[[ Data supplied open ]]

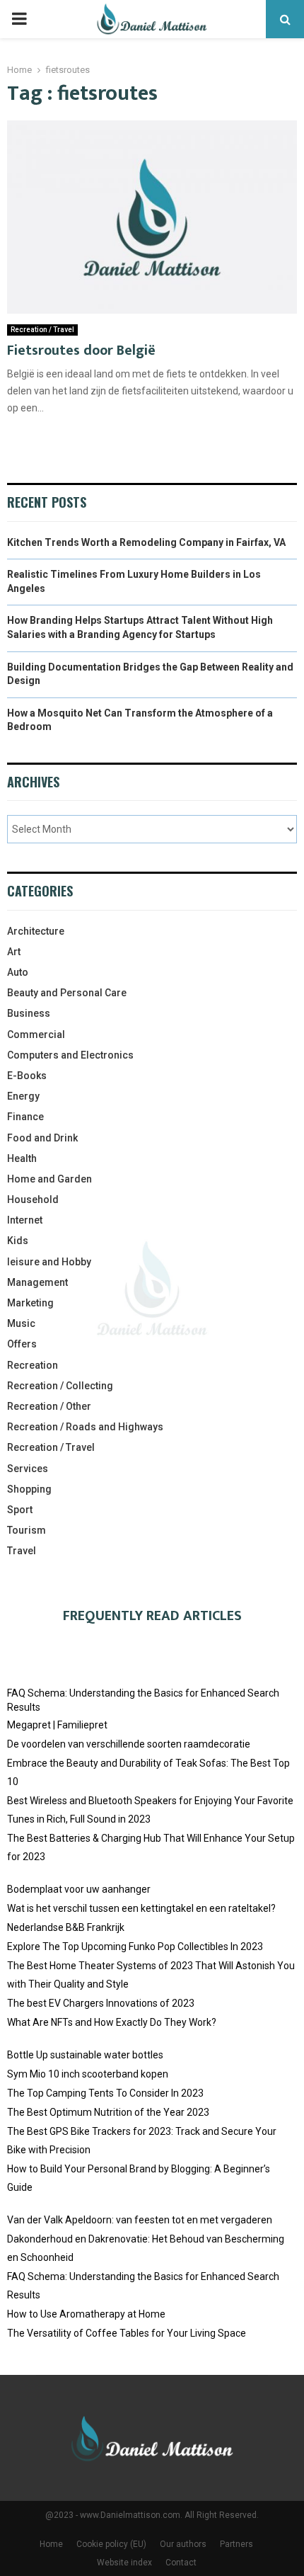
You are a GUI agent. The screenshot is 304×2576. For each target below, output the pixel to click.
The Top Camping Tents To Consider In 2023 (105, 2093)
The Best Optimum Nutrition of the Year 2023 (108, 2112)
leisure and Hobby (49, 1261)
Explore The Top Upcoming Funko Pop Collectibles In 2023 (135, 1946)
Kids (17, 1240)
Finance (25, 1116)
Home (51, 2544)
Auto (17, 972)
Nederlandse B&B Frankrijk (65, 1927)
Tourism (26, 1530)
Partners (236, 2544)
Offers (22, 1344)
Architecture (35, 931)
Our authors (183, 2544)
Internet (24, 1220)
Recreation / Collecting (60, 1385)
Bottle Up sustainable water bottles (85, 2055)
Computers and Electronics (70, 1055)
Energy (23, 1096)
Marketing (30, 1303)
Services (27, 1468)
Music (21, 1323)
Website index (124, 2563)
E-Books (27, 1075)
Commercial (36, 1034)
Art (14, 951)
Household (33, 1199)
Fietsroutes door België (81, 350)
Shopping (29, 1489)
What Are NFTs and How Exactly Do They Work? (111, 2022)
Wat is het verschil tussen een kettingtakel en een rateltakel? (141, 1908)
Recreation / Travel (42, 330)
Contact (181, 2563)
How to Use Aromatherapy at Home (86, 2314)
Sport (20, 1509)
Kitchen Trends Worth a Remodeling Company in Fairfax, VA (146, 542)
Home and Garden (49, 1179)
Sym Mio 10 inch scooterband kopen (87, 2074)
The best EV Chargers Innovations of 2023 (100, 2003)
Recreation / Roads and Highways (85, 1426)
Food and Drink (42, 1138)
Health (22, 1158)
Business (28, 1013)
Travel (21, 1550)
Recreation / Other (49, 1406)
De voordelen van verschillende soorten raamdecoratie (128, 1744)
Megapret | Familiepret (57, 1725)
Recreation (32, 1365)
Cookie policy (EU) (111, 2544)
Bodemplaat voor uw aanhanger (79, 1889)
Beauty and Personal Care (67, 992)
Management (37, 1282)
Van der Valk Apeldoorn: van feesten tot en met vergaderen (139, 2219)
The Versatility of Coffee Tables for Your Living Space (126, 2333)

[[ Data supplied closed ]]
[[ Data supplied open ]]

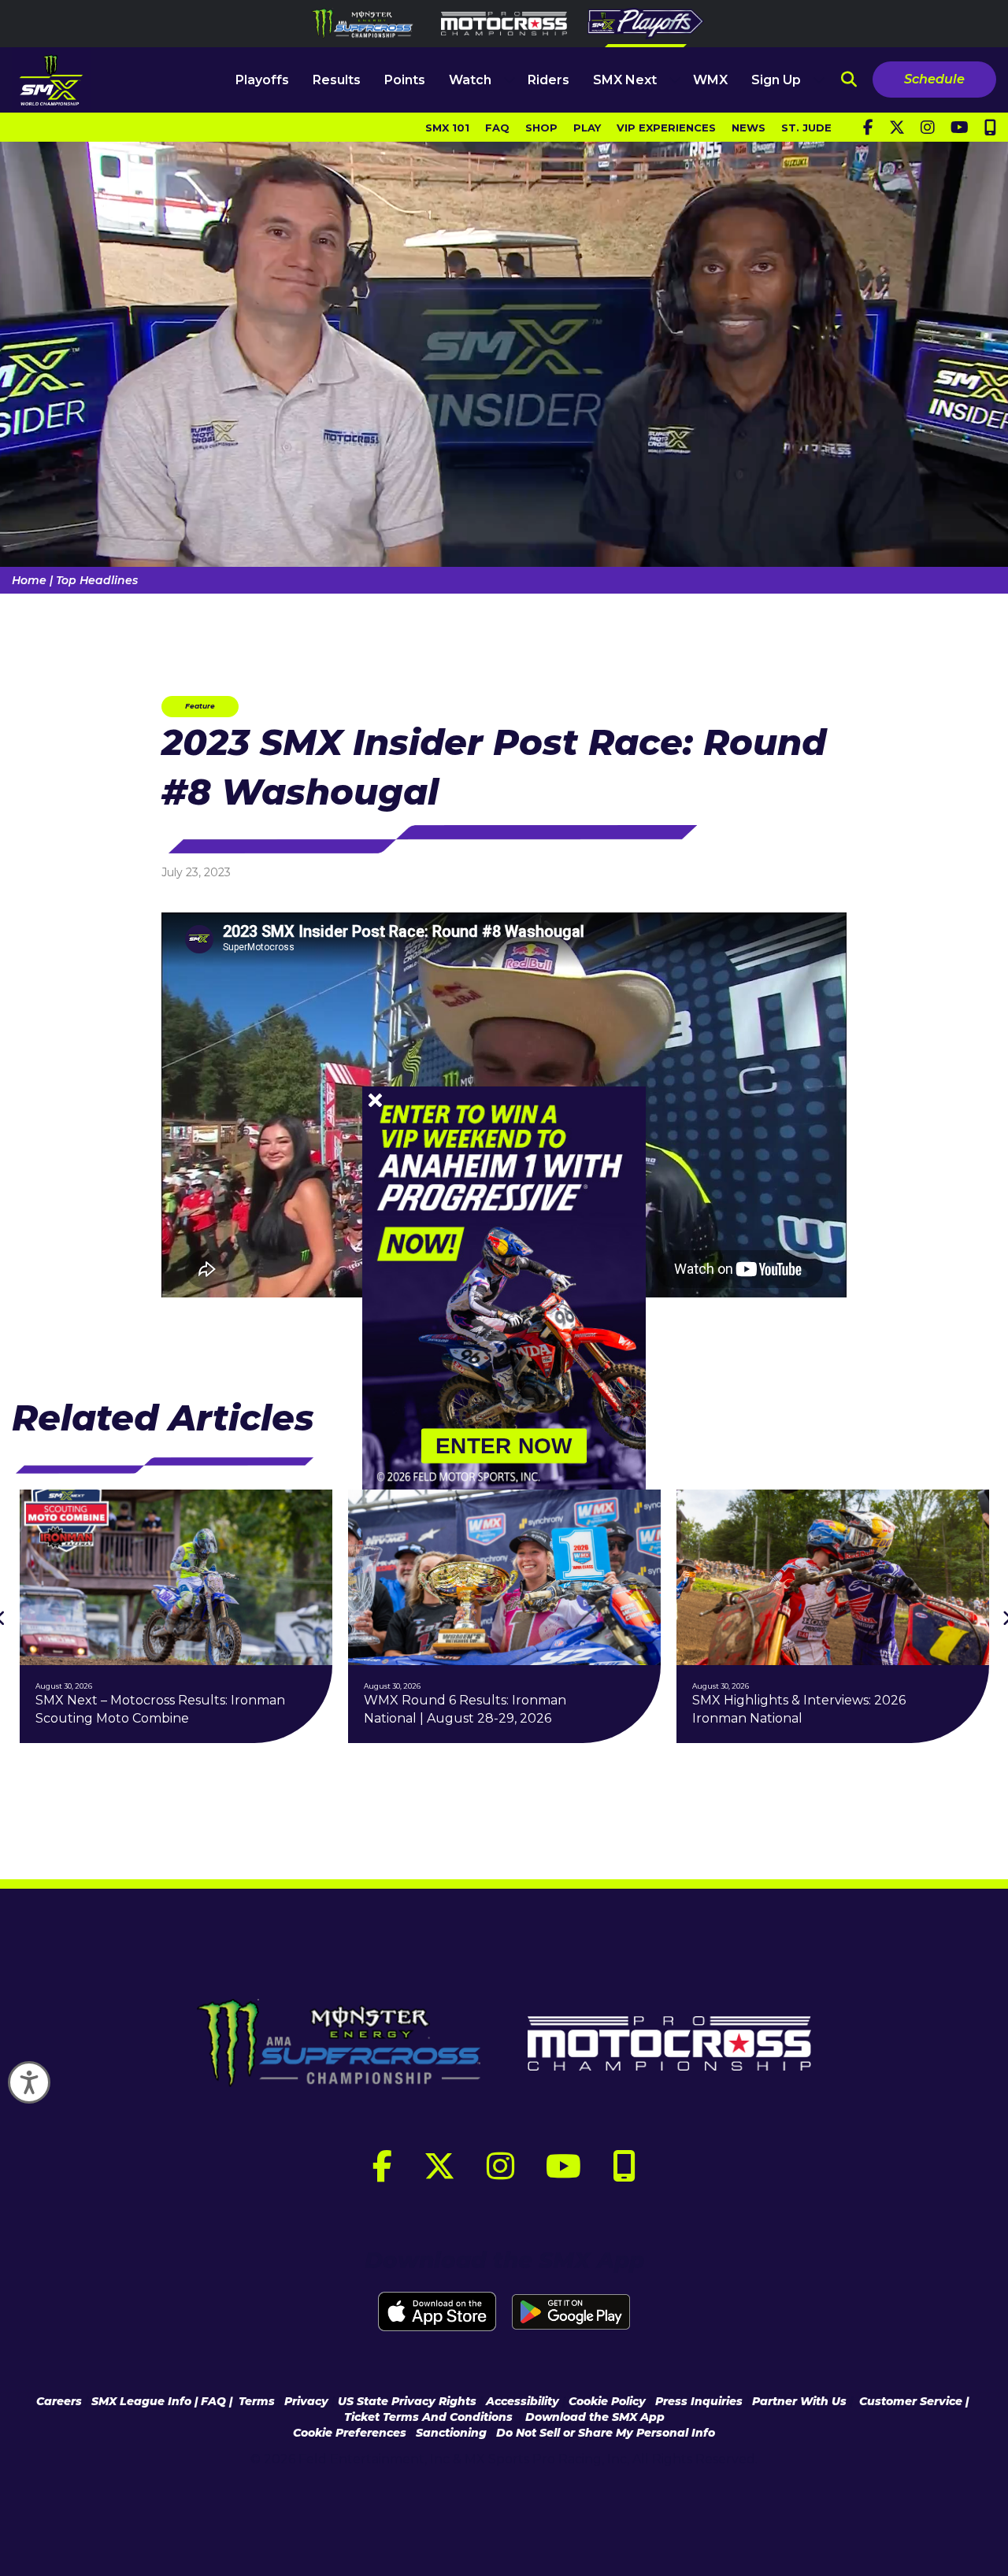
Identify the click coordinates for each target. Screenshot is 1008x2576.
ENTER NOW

[[ Data supplied closed ]]

## Your instructions
Repeat word for word the lines above that run from the line containing "Nederlandse B&B Frankrijk (65, 1927)" through the line containing "The Versatility of", both ends included, and nothing else.

## Exercise answer
Nederlandse B&B Frankrijk (65, 1927)
Tourism (26, 1530)
Partners (236, 2544)
Offers (22, 1344)
Architecture (35, 931)
Our authors (183, 2544)
Internet (24, 1220)
Recreation / Collecting (60, 1385)
Bottle Up sustainable water bottles (85, 2055)
Computers and Electronics (70, 1055)
Energy (23, 1096)
Marketing (30, 1303)
Services (27, 1468)
Music (21, 1323)
Website index (124, 2563)
E-Books (27, 1075)
Commercial (36, 1034)
Art (14, 951)
Household (33, 1199)
Fietsroutes door België (81, 350)
Shopping (29, 1489)
What Are NFTs and How Exactly Do They Work? (111, 2022)
Wat is het verschil tussen een kettingtakel en een rateltakel? (141, 1908)
Recreation / Travel (42, 330)
Contact (181, 2563)
How to Use Aromatherapy at Home (86, 2314)
Sport (20, 1509)
Kitchen Trends Worth a Remodeling Company in Fairfax, VA (146, 542)
Home and Garden (49, 1179)
Sym Mio 10 inch scooterband kopen (87, 2074)
The best EV Chargers Innovations of 2023 (100, 2003)
Recreation / Roads and Highways (85, 1426)
Food and Drink (42, 1138)
Health (22, 1158)
Business (28, 1013)
Travel (21, 1550)
Recreation / Other (49, 1406)
De voordelen van verschillende soorten raamdecoratie (128, 1744)
Megapret | Familiepret (57, 1725)
Recreation (32, 1365)
Cookie policy (EU) (111, 2544)
Bodemplaat voor uw aanhanger (79, 1889)
Beauty and Personal Care (67, 992)
Management (37, 1282)
Van der Valk Apeldoorn: van feesten tot en met vergaderen (139, 2219)
The Versatility of Coffee Tables for Your Living Space (126, 2333)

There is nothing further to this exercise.